After Murdoch, Lewis evolved again, softening the severity of his look, and shedding suits for jeans and a blazer, stubble and sneakers: a variant of the “tech bro” who greeted Johnson at Chequers in 2022. Jeff Bezos saved that person from a fading sense of insignificance.
The Post appointment vindicated all. Working for Murdoch had come to appear to be Lewis’s career’s pinnacle. Then Bezos, a man 10 times as rich, picked him. Lewis had reached the height he had always desired. ” He was a business editor at a young age”, says a former colleague,” and had a chance to hang around power. The height at which moguls work was really what delighted him, really. Editing a national paper—the summit of many journalists ‘ ambitions—was “always a stepping- stone to something bigger for him”.
Lewis may never be able to fulfill his Post prescriptions. He is now rapidly losing altitude. People will give credit to him for running the Journal and the Telegraph ( “he loves ideas, and he does n’t mind from which corner ideas come” ).
But others think less of his journalistic past. Sam Leith, a British journalist whose tenure as the Telegraph literary editor ended under Lewis, recalls being asked by him to make an article about a book written by someone Lewis knew better. He refused. The review, which Lewis had requested, was omitted. ” I do n’t think”, Leith wrote on X, “editorial integrity is his strongest area of interest”.

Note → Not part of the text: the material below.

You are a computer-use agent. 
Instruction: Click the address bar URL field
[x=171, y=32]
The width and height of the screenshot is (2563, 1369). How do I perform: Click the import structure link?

When questioned by the Post‘s reporters in November, Lewis said,” I took a position that I’m never going to talk about it. I refused to address the allegations against me.” It’s a convenient stance. However, it wo n’t stay in contact with a court, and it might no longer be tenable at the newspaper he runs.
Jeff Bezos and Lauren Sánchez.
For the Prime Video, Jeff Spicer/Getty Images
A contentious town hall held earlier this month as part of Lewis ‘” Say It, Fix It, Build It” strategy has been followed by a so- called forgiveness tour. According to a source close to the sessions, Lewis has stated that his job as publisher is to foster and support great journalism. The source added that Lewis will never interfere in journalism and is very clear about the lines that should not be crossed.
However, as he settles into life in his brand-new Georgetown townhouse, which Katharine Graham developed throughout the Watergate administration, the pressure is mounting. Reporters at his own paper and others are now actively investigating his past.
Jeff Bezos requested that the Post‘s business model be revised. He did not want him to break the brand.